_Task_
Rewrite the entries below with "Station" changed to "Platform", leaving everything else the same.

------------------------------------------------------------------------

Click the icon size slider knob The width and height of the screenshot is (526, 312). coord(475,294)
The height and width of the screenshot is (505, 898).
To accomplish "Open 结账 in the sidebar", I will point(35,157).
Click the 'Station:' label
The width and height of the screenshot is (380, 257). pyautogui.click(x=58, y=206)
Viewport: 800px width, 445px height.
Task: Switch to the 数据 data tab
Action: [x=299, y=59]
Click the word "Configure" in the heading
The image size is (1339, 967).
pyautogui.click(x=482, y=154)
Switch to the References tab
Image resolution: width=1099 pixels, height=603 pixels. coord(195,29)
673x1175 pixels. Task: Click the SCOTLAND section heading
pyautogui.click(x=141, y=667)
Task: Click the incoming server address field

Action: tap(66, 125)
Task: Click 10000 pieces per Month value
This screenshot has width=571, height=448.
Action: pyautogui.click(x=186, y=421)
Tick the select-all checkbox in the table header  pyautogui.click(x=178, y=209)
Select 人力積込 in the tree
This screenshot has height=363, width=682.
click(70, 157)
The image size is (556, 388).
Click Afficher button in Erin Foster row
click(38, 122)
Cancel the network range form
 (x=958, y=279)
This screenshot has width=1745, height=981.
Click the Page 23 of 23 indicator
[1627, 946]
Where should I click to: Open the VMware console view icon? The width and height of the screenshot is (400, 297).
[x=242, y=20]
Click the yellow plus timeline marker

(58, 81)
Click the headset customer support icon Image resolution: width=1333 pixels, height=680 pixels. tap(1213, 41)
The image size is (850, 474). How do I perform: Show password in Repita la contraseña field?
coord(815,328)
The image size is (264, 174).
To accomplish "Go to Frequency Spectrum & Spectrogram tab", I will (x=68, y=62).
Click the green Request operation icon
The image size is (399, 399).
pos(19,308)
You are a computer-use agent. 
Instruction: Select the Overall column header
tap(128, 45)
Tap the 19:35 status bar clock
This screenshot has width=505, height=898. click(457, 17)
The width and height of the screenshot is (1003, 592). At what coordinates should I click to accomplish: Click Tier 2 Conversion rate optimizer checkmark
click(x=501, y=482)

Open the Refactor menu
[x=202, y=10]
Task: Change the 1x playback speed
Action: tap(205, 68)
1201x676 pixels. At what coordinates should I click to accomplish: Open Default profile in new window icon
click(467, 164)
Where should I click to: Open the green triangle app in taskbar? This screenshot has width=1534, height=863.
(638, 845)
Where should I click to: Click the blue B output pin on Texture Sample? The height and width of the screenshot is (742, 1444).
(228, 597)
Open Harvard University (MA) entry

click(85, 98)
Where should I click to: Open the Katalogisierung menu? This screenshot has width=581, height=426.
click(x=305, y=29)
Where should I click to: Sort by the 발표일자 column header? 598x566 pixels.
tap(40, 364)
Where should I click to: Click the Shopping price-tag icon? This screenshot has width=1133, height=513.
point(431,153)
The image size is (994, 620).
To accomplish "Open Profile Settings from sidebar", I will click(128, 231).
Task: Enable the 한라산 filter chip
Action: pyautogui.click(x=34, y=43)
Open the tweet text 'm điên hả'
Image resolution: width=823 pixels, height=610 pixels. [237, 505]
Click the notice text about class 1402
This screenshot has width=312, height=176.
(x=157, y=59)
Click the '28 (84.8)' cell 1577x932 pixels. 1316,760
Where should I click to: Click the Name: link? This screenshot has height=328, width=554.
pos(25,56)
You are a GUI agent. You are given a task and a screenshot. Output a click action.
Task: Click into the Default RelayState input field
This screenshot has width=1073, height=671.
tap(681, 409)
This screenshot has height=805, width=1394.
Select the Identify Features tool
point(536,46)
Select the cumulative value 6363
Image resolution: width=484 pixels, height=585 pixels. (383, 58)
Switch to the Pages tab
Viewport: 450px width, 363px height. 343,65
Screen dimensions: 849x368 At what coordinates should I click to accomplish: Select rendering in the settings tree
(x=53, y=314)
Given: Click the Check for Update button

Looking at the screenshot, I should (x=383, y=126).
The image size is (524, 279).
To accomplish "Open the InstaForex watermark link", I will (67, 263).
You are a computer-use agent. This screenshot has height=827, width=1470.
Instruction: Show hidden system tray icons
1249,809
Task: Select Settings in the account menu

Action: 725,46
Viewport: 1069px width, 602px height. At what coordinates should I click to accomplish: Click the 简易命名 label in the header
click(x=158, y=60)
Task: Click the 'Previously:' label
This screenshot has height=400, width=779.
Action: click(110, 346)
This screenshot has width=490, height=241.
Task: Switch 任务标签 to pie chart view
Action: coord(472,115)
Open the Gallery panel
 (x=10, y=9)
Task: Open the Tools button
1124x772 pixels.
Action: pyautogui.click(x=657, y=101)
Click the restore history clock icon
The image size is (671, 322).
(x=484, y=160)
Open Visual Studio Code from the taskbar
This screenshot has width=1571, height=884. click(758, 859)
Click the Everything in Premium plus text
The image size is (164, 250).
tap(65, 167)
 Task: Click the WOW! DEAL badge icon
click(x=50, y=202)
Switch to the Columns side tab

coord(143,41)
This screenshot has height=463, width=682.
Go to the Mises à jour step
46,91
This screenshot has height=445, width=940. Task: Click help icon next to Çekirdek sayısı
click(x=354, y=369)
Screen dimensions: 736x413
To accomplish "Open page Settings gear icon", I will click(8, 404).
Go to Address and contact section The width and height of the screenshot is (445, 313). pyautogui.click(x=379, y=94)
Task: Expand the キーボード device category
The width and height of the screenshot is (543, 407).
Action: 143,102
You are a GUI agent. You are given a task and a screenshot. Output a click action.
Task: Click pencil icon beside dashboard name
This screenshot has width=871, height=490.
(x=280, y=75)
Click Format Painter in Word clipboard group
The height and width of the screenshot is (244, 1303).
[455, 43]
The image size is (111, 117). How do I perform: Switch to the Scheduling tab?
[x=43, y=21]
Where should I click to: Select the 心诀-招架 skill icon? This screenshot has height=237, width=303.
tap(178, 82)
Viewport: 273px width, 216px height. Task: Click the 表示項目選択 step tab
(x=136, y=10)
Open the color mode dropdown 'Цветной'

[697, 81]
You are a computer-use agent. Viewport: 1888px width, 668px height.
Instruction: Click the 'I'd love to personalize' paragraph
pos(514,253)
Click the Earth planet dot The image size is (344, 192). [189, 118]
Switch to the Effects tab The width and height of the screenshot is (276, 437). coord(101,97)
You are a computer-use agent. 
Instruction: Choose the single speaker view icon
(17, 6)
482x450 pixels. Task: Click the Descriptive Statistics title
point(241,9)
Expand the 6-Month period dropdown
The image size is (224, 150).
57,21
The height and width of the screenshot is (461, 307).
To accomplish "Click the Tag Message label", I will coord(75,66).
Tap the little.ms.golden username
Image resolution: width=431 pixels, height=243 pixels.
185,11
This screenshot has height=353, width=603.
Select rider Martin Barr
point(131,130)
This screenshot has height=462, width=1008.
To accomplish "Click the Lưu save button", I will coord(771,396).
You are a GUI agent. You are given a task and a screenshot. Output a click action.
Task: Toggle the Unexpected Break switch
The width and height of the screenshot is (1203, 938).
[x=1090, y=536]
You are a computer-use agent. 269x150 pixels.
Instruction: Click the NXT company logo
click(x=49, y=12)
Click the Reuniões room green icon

------------------------------------------------------------------------

_Complete answer_
Click the icon size slider knob The width and height of the screenshot is (526, 312). coord(475,294)
The height and width of the screenshot is (505, 898).
To accomplish "Open 结账 in the sidebar", I will point(35,157).
Click the 'Platform:' label
The width and height of the screenshot is (380, 257). pyautogui.click(x=58, y=206)
Viewport: 800px width, 445px height.
Task: Switch to the 数据 data tab
Action: [x=299, y=59]
Click the word "Configure" in the heading
The image size is (1339, 967).
pyautogui.click(x=482, y=154)
Switch to the References tab
Image resolution: width=1099 pixels, height=603 pixels. coord(195,29)
673x1175 pixels. Task: Click the SCOTLAND section heading
pyautogui.click(x=141, y=667)
Task: Click the incoming server address field

Action: tap(66, 125)
Task: Click 10000 pieces per Month value
This screenshot has width=571, height=448.
Action: pyautogui.click(x=186, y=421)
Tick the select-all checkbox in the table header  pyautogui.click(x=178, y=209)
Select 人力積込 in the tree
This screenshot has height=363, width=682.
click(70, 157)
The image size is (556, 388).
Click Afficher button in Erin Foster row
click(38, 122)
Cancel the network range form
 (x=958, y=279)
This screenshot has width=1745, height=981.
Click the Page 23 of 23 indicator
[1627, 946]
Where should I click to: Open the VMware console view icon? The width and height of the screenshot is (400, 297).
[x=242, y=20]
Click the yellow plus timeline marker

(58, 81)
Click the headset customer support icon Image resolution: width=1333 pixels, height=680 pixels. tap(1213, 41)
The image size is (850, 474). How do I perform: Show password in Repita la contraseña field?
coord(815,328)
The image size is (264, 174).
To accomplish "Go to Frequency Spectrum & Spectrogram tab", I will (x=68, y=62).
Click the green Request operation icon
The image size is (399, 399).
pos(19,308)
You are a computer-use agent. 
Instruction: Select the Overall column header
tap(128, 45)
Tap the 19:35 status bar clock
This screenshot has width=505, height=898. click(457, 17)
The width and height of the screenshot is (1003, 592). At what coordinates should I click to accomplish: Click Tier 2 Conversion rate optimizer checkmark
click(x=501, y=482)

Open the Refactor menu
[x=202, y=10]
Task: Change the 1x playback speed
Action: tap(205, 68)
1201x676 pixels. At what coordinates should I click to accomplish: Open Default profile in new window icon
click(467, 164)
Where should I click to: Open the green triangle app in taskbar? This screenshot has width=1534, height=863.
(638, 845)
Where should I click to: Click the blue B output pin on Texture Sample? The height and width of the screenshot is (742, 1444).
(228, 597)
Open Harvard University (MA) entry

click(85, 98)
Where should I click to: Open the Katalogisierung menu? This screenshot has width=581, height=426.
click(x=305, y=29)
Where should I click to: Sort by the 발표일자 column header? 598x566 pixels.
tap(40, 364)
Where should I click to: Click the Shopping price-tag icon? This screenshot has width=1133, height=513.
point(431,153)
The image size is (994, 620).
To accomplish "Open Profile Settings from sidebar", I will click(128, 231).
Task: Enable the 한라산 filter chip
Action: pyautogui.click(x=34, y=43)
Open the tweet text 'm điên hả'
Image resolution: width=823 pixels, height=610 pixels. [237, 505]
Click the notice text about class 1402
This screenshot has width=312, height=176.
(x=157, y=59)
Click the '28 (84.8)' cell 1577x932 pixels. 1316,760
Where should I click to: Click the Name: link? This screenshot has height=328, width=554.
pos(25,56)
You are a GUI agent. You are given a task and a screenshot. Output a click action.
Task: Click into the Default RelayState input field
This screenshot has width=1073, height=671.
tap(681, 409)
This screenshot has height=805, width=1394.
Select the Identify Features tool
point(536,46)
Select the cumulative value 6363
Image resolution: width=484 pixels, height=585 pixels. (383, 58)
Switch to the Pages tab
Viewport: 450px width, 363px height. 343,65
Screen dimensions: 849x368 At what coordinates should I click to accomplish: Select rendering in the settings tree
(x=53, y=314)
Given: Click the Check for Update button

Looking at the screenshot, I should (x=383, y=126).
The image size is (524, 279).
To accomplish "Open the InstaForex watermark link", I will (67, 263).
You are a computer-use agent. This screenshot has height=827, width=1470.
Instruction: Show hidden system tray icons
1249,809
Task: Select Settings in the account menu

Action: 725,46
Viewport: 1069px width, 602px height. At what coordinates should I click to accomplish: Click the 简易命名 label in the header
click(x=158, y=60)
Task: Click the 'Previously:' label
This screenshot has height=400, width=779.
Action: click(110, 346)
This screenshot has width=490, height=241.
Task: Switch 任务标签 to pie chart view
Action: coord(472,115)
Open the Gallery panel
 (x=10, y=9)
Task: Open the Tools button
1124x772 pixels.
Action: pyautogui.click(x=657, y=101)
Click the restore history clock icon
The image size is (671, 322).
(x=484, y=160)
Open Visual Studio Code from the taskbar
This screenshot has width=1571, height=884. click(758, 859)
Click the Everything in Premium plus text
The image size is (164, 250).
tap(65, 167)
 Task: Click the WOW! DEAL badge icon
click(x=50, y=202)
Switch to the Columns side tab

coord(143,41)
This screenshot has height=463, width=682.
Go to the Mises à jour step
46,91
This screenshot has height=445, width=940. Task: Click help icon next to Çekirdek sayısı
click(x=354, y=369)
Screen dimensions: 736x413
To accomplish "Open page Settings gear icon", I will click(8, 404).
Go to Address and contact section The width and height of the screenshot is (445, 313). pyautogui.click(x=379, y=94)
Task: Expand the キーボード device category
The width and height of the screenshot is (543, 407).
Action: 143,102
You are a GUI agent. You are given a task and a screenshot. Output a click action.
Task: Click pencil icon beside dashboard name
This screenshot has width=871, height=490.
(x=280, y=75)
Click Format Painter in Word clipboard group
The height and width of the screenshot is (244, 1303).
[455, 43]
The image size is (111, 117). How do I perform: Switch to the Scheduling tab?
[x=43, y=21]
Where should I click to: Select the 心诀-招架 skill icon? This screenshot has height=237, width=303.
tap(178, 82)
Viewport: 273px width, 216px height. Task: Click the 表示項目選択 step tab
(x=136, y=10)
Open the color mode dropdown 'Цветной'

[697, 81]
You are a computer-use agent. Viewport: 1888px width, 668px height.
Instruction: Click the 'I'd love to personalize' paragraph
pos(514,253)
Click the Earth planet dot The image size is (344, 192). [189, 118]
Switch to the Effects tab The width and height of the screenshot is (276, 437). coord(101,97)
You are a computer-use agent. 
Instruction: Choose the single speaker view icon
(17, 6)
482x450 pixels. Task: Click the Descriptive Statistics title
point(241,9)
Expand the 6-Month period dropdown
The image size is (224, 150).
57,21
The height and width of the screenshot is (461, 307).
To accomplish "Click the Tag Message label", I will coord(75,66).
Tap the little.ms.golden username
Image resolution: width=431 pixels, height=243 pixels.
185,11
This screenshot has height=353, width=603.
Select rider Martin Barr
point(131,130)
This screenshot has height=462, width=1008.
To accomplish "Click the Lưu save button", I will coord(771,396).
You are a GUI agent. You are given a task and a screenshot. Output a click action.
Task: Toggle the Unexpected Break switch
The width and height of the screenshot is (1203, 938).
[x=1090, y=536]
You are a computer-use agent. 269x150 pixels.
Instruction: Click the NXT company logo
click(x=49, y=12)
Click the Reuniões room green icon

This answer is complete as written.